▶ _RECORDS_:
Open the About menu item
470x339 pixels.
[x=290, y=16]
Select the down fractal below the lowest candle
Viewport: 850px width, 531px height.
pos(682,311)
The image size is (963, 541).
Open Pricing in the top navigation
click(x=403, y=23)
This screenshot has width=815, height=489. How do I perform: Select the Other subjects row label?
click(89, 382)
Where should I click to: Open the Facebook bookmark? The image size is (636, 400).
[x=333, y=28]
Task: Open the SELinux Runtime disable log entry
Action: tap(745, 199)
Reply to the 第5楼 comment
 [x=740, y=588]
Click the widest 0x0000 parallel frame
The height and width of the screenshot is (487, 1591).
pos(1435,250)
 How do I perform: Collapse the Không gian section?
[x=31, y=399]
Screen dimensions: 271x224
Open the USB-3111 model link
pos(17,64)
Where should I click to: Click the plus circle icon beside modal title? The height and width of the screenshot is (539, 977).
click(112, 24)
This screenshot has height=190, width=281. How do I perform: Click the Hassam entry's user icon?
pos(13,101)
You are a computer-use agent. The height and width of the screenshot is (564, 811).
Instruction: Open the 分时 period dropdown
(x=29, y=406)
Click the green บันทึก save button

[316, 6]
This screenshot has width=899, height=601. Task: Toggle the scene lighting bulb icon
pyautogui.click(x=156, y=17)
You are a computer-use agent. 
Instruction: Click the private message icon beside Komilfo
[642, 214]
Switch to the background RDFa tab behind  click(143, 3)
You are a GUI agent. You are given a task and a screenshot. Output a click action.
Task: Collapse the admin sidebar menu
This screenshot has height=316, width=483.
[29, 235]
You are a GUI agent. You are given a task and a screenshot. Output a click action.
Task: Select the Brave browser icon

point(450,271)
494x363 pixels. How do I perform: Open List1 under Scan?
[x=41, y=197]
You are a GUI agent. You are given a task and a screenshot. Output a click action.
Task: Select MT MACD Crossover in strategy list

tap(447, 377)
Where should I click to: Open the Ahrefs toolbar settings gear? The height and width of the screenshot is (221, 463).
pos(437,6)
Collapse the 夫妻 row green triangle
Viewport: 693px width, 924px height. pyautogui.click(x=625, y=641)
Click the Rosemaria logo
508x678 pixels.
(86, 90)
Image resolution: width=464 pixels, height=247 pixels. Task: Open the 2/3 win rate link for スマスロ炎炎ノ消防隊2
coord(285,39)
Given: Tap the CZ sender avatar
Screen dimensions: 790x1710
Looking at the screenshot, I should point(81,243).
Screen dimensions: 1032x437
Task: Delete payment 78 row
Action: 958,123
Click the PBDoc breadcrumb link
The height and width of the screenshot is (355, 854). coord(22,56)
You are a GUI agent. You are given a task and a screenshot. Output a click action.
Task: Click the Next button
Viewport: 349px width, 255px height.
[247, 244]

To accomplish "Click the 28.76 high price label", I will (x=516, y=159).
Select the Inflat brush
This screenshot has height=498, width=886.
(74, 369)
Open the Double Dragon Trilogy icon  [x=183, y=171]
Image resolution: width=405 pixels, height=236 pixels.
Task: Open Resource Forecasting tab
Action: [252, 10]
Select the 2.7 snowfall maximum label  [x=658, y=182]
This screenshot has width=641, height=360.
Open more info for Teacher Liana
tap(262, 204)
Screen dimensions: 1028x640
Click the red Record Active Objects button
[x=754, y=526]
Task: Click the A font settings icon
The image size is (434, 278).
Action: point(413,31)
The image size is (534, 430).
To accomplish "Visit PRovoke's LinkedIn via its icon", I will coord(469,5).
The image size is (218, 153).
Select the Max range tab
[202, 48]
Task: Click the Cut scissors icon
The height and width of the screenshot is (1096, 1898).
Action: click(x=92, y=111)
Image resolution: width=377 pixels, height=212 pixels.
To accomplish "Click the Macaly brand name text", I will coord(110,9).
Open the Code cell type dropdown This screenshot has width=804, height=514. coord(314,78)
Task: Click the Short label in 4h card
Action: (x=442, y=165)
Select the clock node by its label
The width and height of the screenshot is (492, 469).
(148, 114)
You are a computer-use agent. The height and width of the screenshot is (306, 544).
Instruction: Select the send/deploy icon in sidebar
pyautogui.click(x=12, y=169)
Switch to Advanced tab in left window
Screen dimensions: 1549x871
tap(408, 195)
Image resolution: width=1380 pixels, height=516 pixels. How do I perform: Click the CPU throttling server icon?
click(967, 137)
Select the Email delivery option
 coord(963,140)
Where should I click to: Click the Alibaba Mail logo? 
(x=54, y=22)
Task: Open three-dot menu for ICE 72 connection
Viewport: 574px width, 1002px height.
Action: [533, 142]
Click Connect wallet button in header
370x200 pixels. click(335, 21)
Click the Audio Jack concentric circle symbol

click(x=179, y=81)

▶ _WHAT IS NEEDED_:
Reproduce all of the material above, line for line and without any alteration.

▶ _RESULT OF THE TASK_:
Open the About menu item
470x339 pixels.
[x=290, y=16]
Select the down fractal below the lowest candle
Viewport: 850px width, 531px height.
pos(682,311)
The image size is (963, 541).
Open Pricing in the top navigation
click(x=403, y=23)
This screenshot has width=815, height=489. How do I perform: Select the Other subjects row label?
click(89, 382)
Where should I click to: Open the Facebook bookmark? The image size is (636, 400).
[x=333, y=28]
Task: Open the SELinux Runtime disable log entry
Action: tap(745, 199)
Reply to the 第5楼 comment
 [x=740, y=588]
Click the widest 0x0000 parallel frame
The height and width of the screenshot is (487, 1591).
pos(1435,250)
 How do I perform: Collapse the Không gian section?
[x=31, y=399]
Screen dimensions: 271x224
Open the USB-3111 model link
pos(17,64)
Where should I click to: Click the plus circle icon beside modal title? The height and width of the screenshot is (539, 977).
click(112, 24)
This screenshot has height=190, width=281. How do I perform: Click the Hassam entry's user icon?
pos(13,101)
You are a computer-use agent. The height and width of the screenshot is (564, 811).
Instruction: Open the 分时 period dropdown
(x=29, y=406)
Click the green บันทึก save button

[316, 6]
This screenshot has width=899, height=601. Task: Toggle the scene lighting bulb icon
pyautogui.click(x=156, y=17)
You are a computer-use agent. 
Instruction: Click the private message icon beside Komilfo
[642, 214]
Switch to the background RDFa tab behind  click(143, 3)
You are a GUI agent. You are given a task and a screenshot. Output a click action.
Task: Collapse the admin sidebar menu
This screenshot has height=316, width=483.
[29, 235]
You are a GUI agent. You are given a task and a screenshot. Output a click action.
Task: Select the Brave browser icon

point(450,271)
494x363 pixels. How do I perform: Open List1 under Scan?
[x=41, y=197]
You are a GUI agent. You are given a task and a screenshot. Output a click action.
Task: Select MT MACD Crossover in strategy list

tap(447, 377)
Where should I click to: Open the Ahrefs toolbar settings gear? The height and width of the screenshot is (221, 463).
pos(437,6)
Collapse the 夫妻 row green triangle
Viewport: 693px width, 924px height. pyautogui.click(x=625, y=641)
Click the Rosemaria logo
508x678 pixels.
(86, 90)
Image resolution: width=464 pixels, height=247 pixels. Task: Open the 2/3 win rate link for スマスロ炎炎ノ消防隊2
coord(285,39)
Given: Tap the CZ sender avatar
Screen dimensions: 790x1710
Looking at the screenshot, I should point(81,243).
Screen dimensions: 1032x437
Task: Delete payment 78 row
Action: 958,123
Click the PBDoc breadcrumb link
The height and width of the screenshot is (355, 854). coord(22,56)
You are a GUI agent. You are given a task and a screenshot. Output a click action.
Task: Click the Next button
Viewport: 349px width, 255px height.
[247, 244]

To accomplish "Click the 28.76 high price label", I will (x=516, y=159).
Select the Inflat brush
This screenshot has height=498, width=886.
(74, 369)
Open the Double Dragon Trilogy icon  [x=183, y=171]
Image resolution: width=405 pixels, height=236 pixels.
Task: Open Resource Forecasting tab
Action: [252, 10]
Select the 2.7 snowfall maximum label  [x=658, y=182]
This screenshot has width=641, height=360.
Open more info for Teacher Liana
tap(262, 204)
Screen dimensions: 1028x640
Click the red Record Active Objects button
[x=754, y=526]
Task: Click the A font settings icon
The image size is (434, 278).
Action: point(413,31)
The image size is (534, 430).
To accomplish "Visit PRovoke's LinkedIn via its icon", I will coord(469,5).
The image size is (218, 153).
Select the Max range tab
[202, 48]
Task: Click the Cut scissors icon
The height and width of the screenshot is (1096, 1898).
Action: click(x=92, y=111)
Image resolution: width=377 pixels, height=212 pixels.
To accomplish "Click the Macaly brand name text", I will coord(110,9).
Open the Code cell type dropdown This screenshot has width=804, height=514. coord(314,78)
Task: Click the Short label in 4h card
Action: (x=442, y=165)
Select the clock node by its label
The width and height of the screenshot is (492, 469).
(148, 114)
You are a computer-use agent. The height and width of the screenshot is (306, 544).
Instruction: Select the send/deploy icon in sidebar
pyautogui.click(x=12, y=169)
Switch to Advanced tab in left window
Screen dimensions: 1549x871
tap(408, 195)
Image resolution: width=1380 pixels, height=516 pixels. How do I perform: Click the CPU throttling server icon?
click(967, 137)
Select the Email delivery option
 coord(963,140)
Where should I click to: Click the Alibaba Mail logo? 
(x=54, y=22)
Task: Open three-dot menu for ICE 72 connection
Viewport: 574px width, 1002px height.
Action: [533, 142]
Click Connect wallet button in header
370x200 pixels. click(335, 21)
Click the Audio Jack concentric circle symbol

click(x=179, y=81)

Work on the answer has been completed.